Excerpted text:
Using a revolutionary handheld instrument—the MultispeQ, developed at MSU by co-author David Kramer in the MSU-DOE Plant Research Laboratory—Ziccardi captured how leaves in natural settings balance incoming light with their ability to photosynthesize or dissipate excess energy.

The findings offer a first-of-its-kind, high-resolution look at how the Amazon canopy navigates seasonal extremes. As the Amazon experiences increasing stress due to both greenhouse gases and deforestation leading to hotter and drier conditions in the canopy, understanding how trees manage light energy is essential to predicting their future survival. Not only does this climate change lead to greater physiological stress due to more frequent extreme conditions related to lower soil water availability and dry and hot air, it also can increase the amount of sunlight hitting the forest. This happens because drier conditions have less clouds and that lets more sunlight through. This study helps address whether Amazon trees can absorb and use this extra light under stressful conditions. 

Despite facing intense sunlight and atmospheric dryness, many canopy leaves were able to continue photosynthesizing, but only by increasing their allocation to energy dissipation pathways. For the first time in the Amazon, the study revealed a nuanced, three-phase response of leaves to rising light and drought conditions—under low to moderate light, leaves balance energy use between photosynthesis and fluorescence,  so these processes tend to increase and decrease together. As light and drought stress increase, however, this balance breaks down. Heat-protective dissipation mechanisms become overwhelmed, photosynthesis drops, and fluorescence can spike—signaling potential damage to the photosynthetic machinery.

The implications are critical for scientists using satellite observations of fluorescence—the so-called solar-induced fluorescence (SIF)—to monitor Amazon forest health. While SIF is often used as a proxy for photosynthesis, this study shows that photosynthesis and fluorescence do not always go up and down together. Under high light and stress, this relationship breaks down and leaves may fluoresce more even as their photosynthetic machinery declines, potentially leading to overestimates of ecosystem productivity during droughts.

By mapping how fluorescence and photosynthesis vary across canopy strata, seasons, and species, the research provides new insight into the emergent SIF signal measured from space. This knowledge will improve models linking SIF to carbon uptake, helping researchers better monitor when and where Amazon forests become vulnerable to climate extremes.

Record extracts:
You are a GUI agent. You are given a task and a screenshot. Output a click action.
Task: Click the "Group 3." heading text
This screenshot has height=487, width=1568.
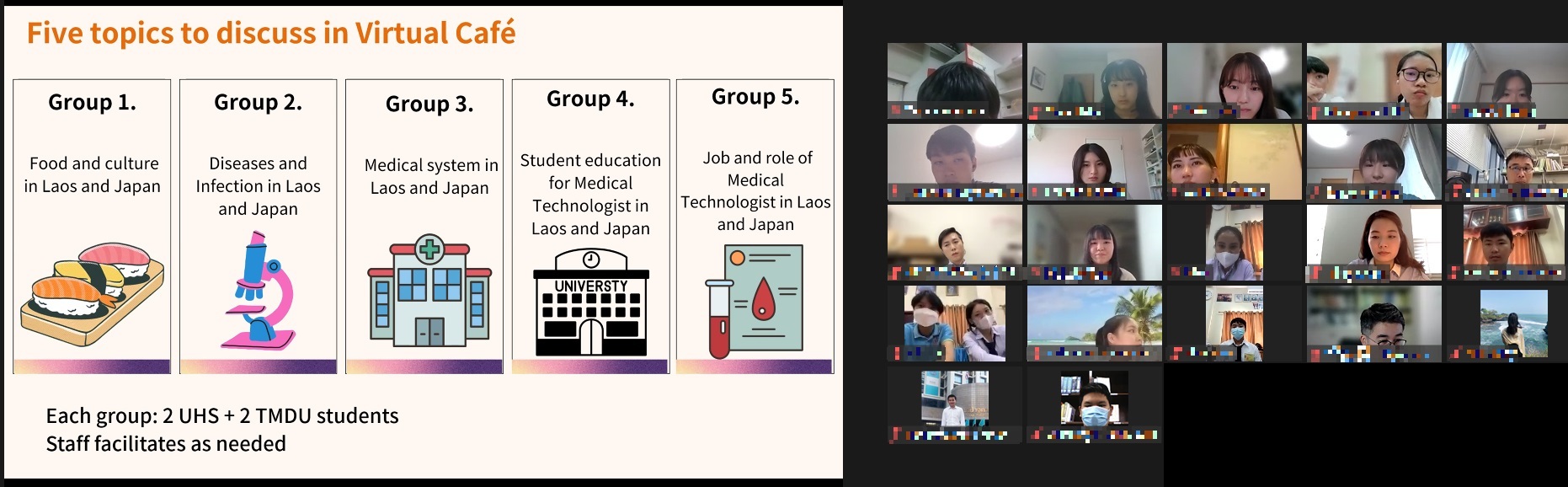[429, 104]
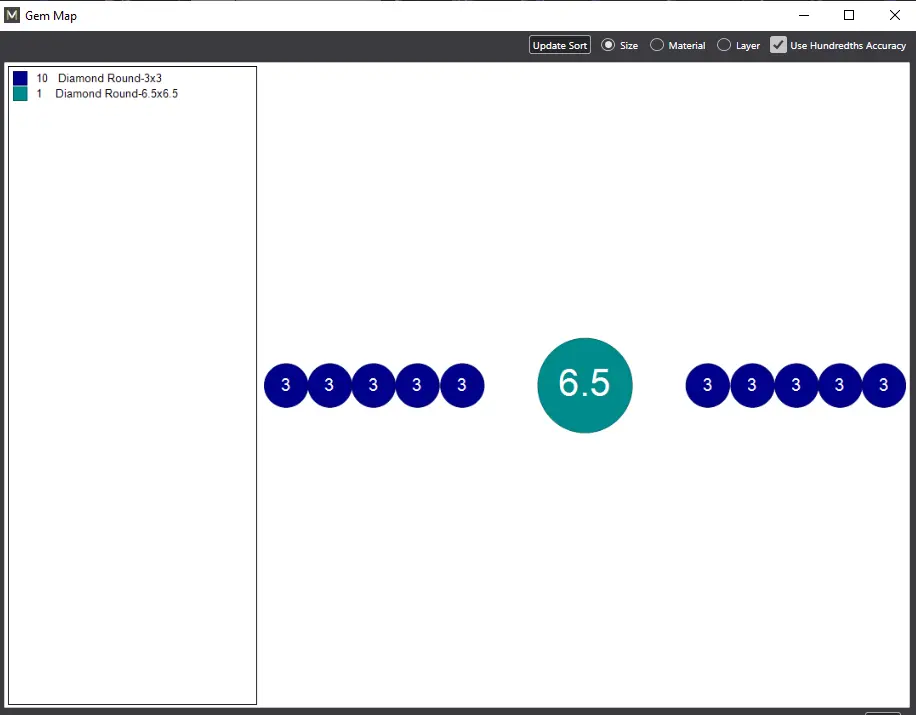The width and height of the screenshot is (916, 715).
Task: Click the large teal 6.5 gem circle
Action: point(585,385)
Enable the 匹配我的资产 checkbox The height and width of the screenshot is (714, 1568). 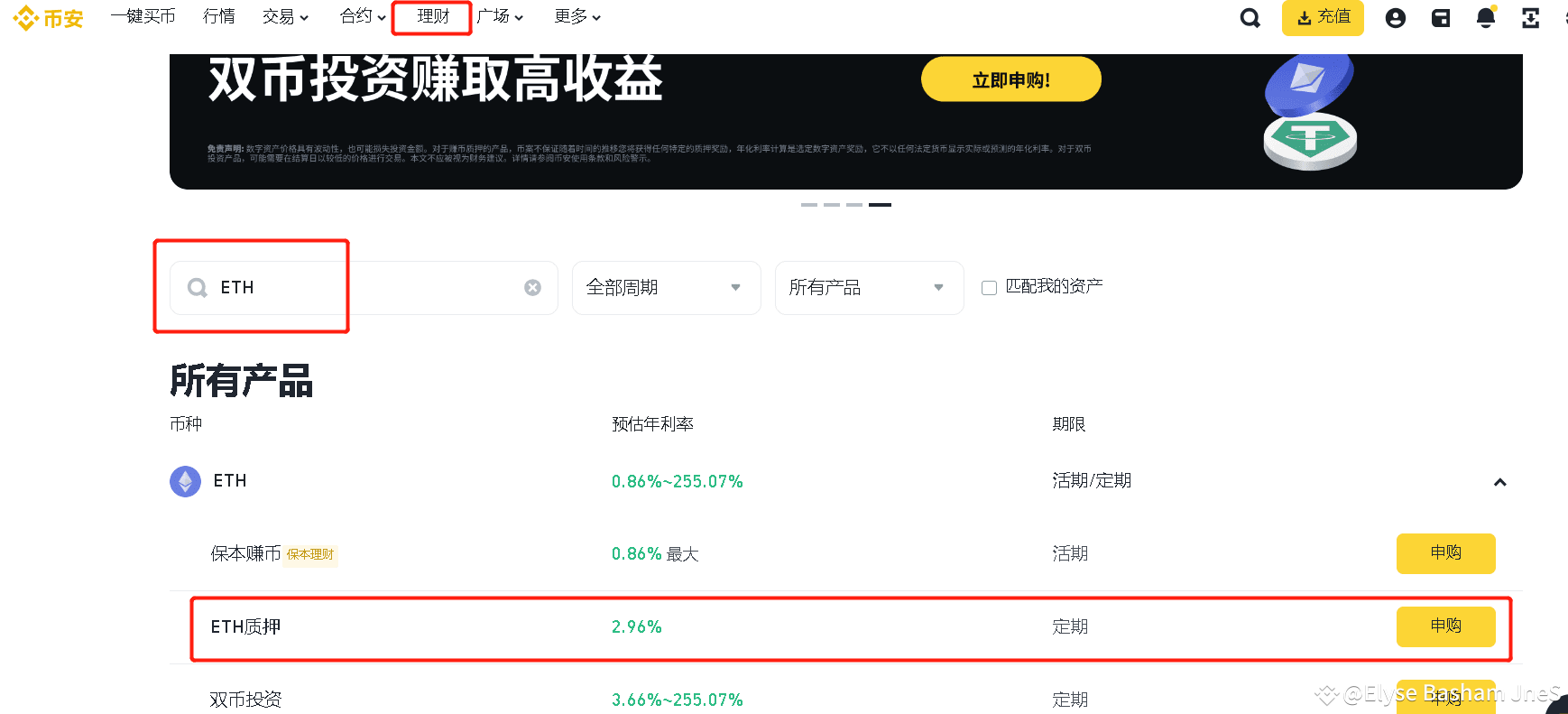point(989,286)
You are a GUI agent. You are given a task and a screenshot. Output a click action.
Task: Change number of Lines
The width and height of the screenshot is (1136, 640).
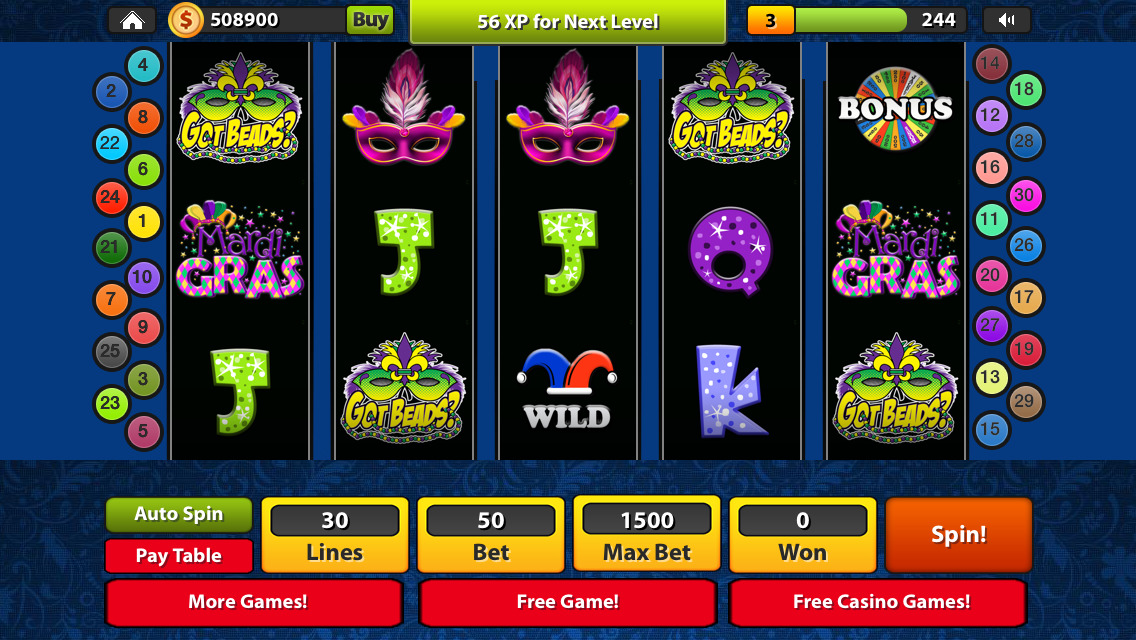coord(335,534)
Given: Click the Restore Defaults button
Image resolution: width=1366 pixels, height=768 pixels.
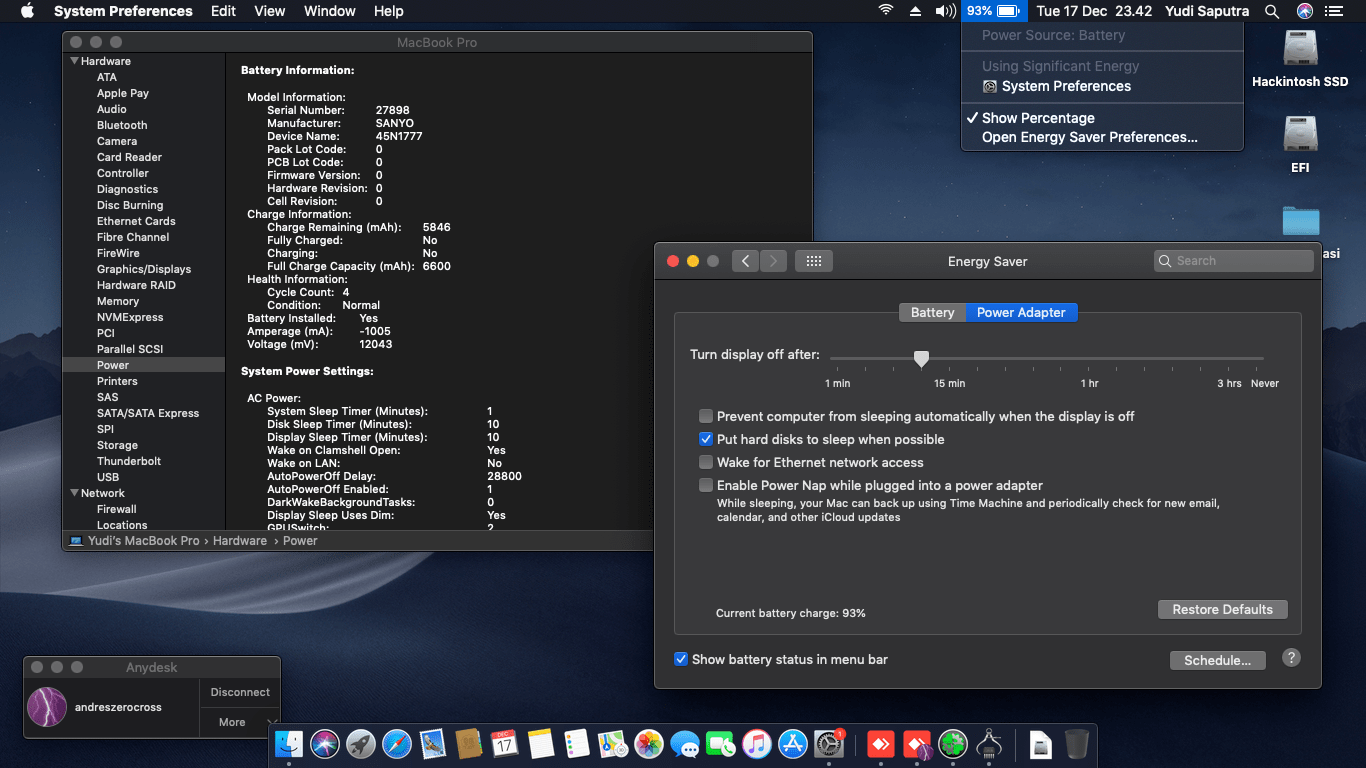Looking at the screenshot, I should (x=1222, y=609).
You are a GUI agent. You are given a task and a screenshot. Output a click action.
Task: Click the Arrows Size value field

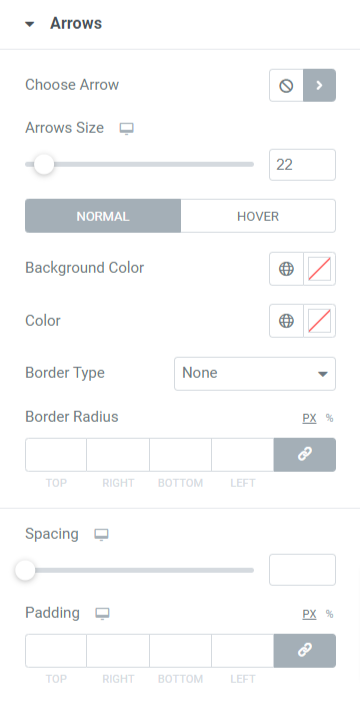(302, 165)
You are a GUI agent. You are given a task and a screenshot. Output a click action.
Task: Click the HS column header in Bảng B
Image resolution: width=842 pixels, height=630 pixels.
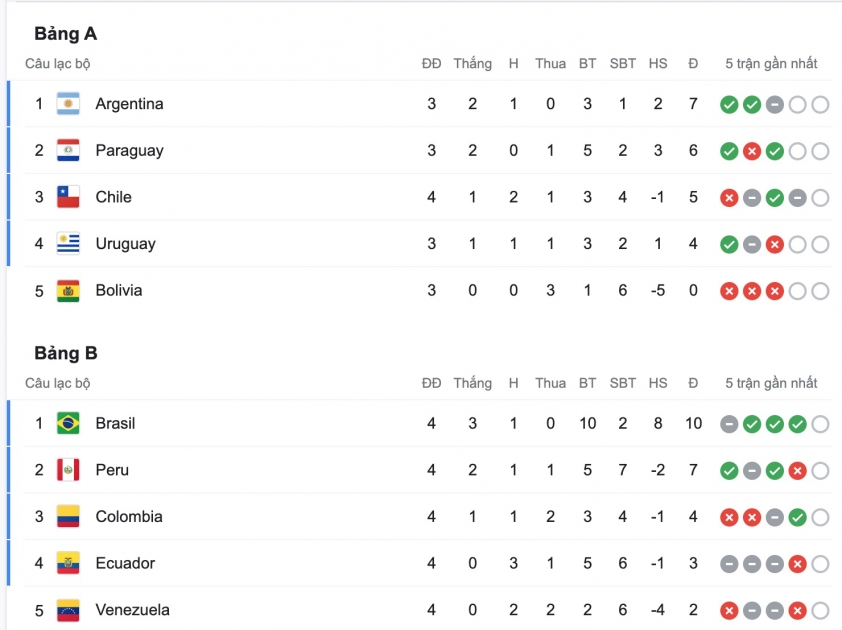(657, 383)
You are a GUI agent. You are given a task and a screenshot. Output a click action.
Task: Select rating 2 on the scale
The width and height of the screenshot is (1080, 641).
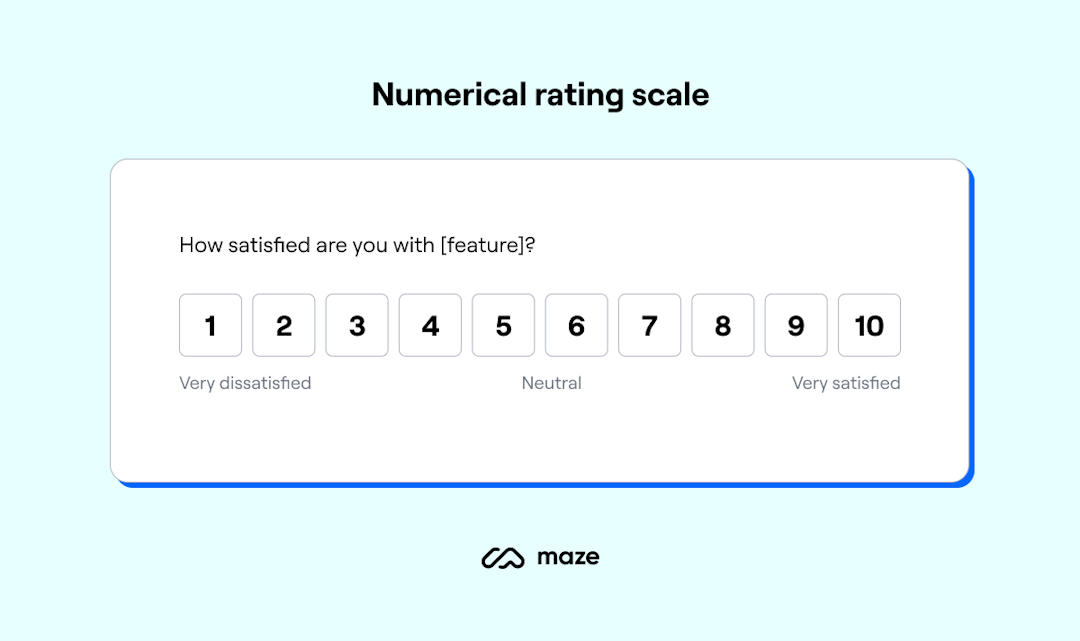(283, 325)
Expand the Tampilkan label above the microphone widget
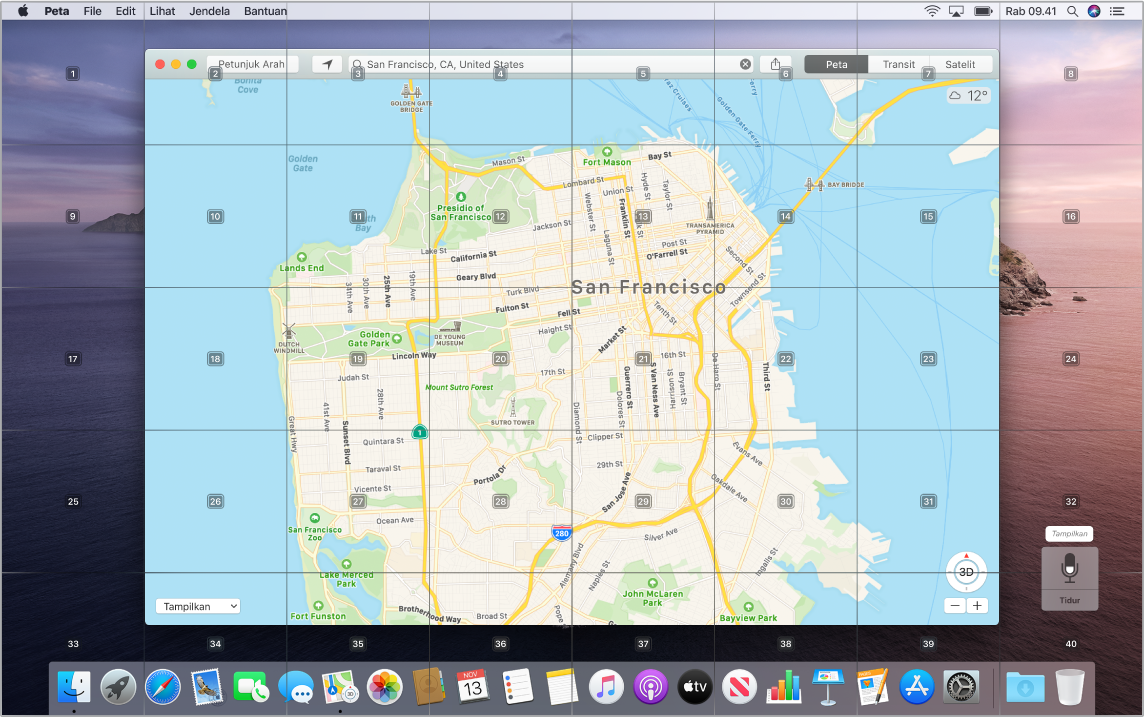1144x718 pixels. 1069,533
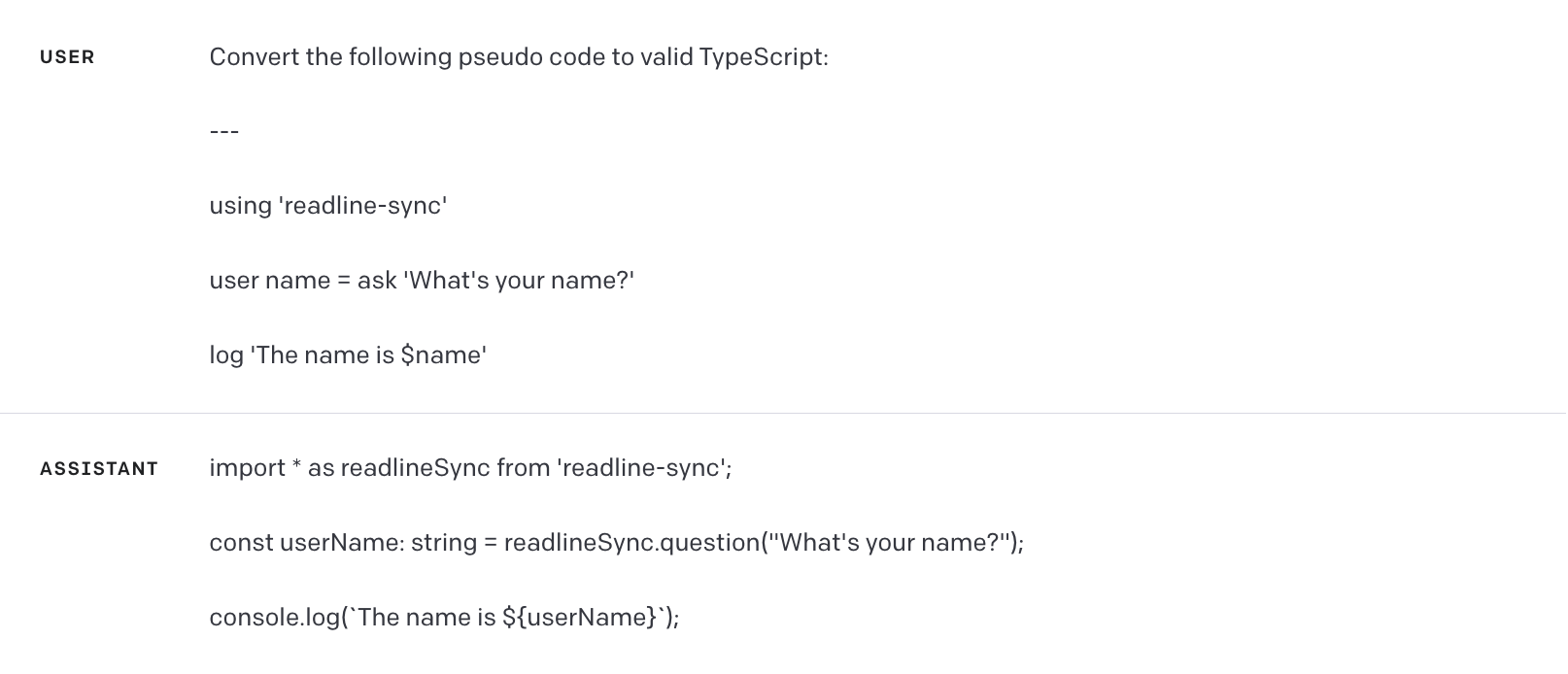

Assigned task 1: In the text about Amazon canopy leaves, who developed the MultispeQ instrument, and where?
Assigned task 2: Shorten the paragraph starting "The implications are critical" in the text about Amazon canopy leaves, keeping its main facts.
Assigned task 3: Carry on the text about Amazon canopy leaves from its final sentence.

Answer 1: Co-author David Kramer developed it at MSU, in the MSU-DOE Plant Research Laboratory.

Answer 2: Scientists use satellite readings of solar-induced fluorescence (SIF) as a proxy for photosynthesis to monitor Amazon forest health. The study shows the two don't always rise and fall together. Under high light and stress, leaves may fluoresce more while their photosynthetic machinery declines, so SIF could overestimate ecosystem productivity during droughts.

Answer 3:
Another very unique aspect of this study is that it measured how solar energy flows through leaves across a wide range of canopy heights and exposure conditions—something that had never been done at this scale in the Amazon before. Tropical forest canopies differ across regions and environments in how open vs closed, in how tall vs short the biggest trees are, and in other structural aspects that are increasingly being linked to forest health and climate cooling function. Also this structure can change because of stress if, for example, more trees die from droughts opening up more heterogeneous conditions in the canopy. This type of understanding is important for the most current generation of global vegetation models that look at how forests impact the atmosphere.

This research also had to adapt to surmount the challenges of the COVID-19 pandemic, which limited travel and work in the field for an extended time in its early phase. In this environment, the simple-to-use hand held solution offered by the MultispeQ became an even more advantageous tool for investigating canopy photon absorption and photosynthesis, allowing a small nimble team to safely and rapidly begin to collect data as soon as field sites re-opened. Ultimately, the researchers invested in sampling more environments, trees, seasons and forests with the MultispeQ than initial plans. Today the result of this is that the broad swath of data collected over the natural variety in the tropical rainforest canopy is one of the study's most unique assets.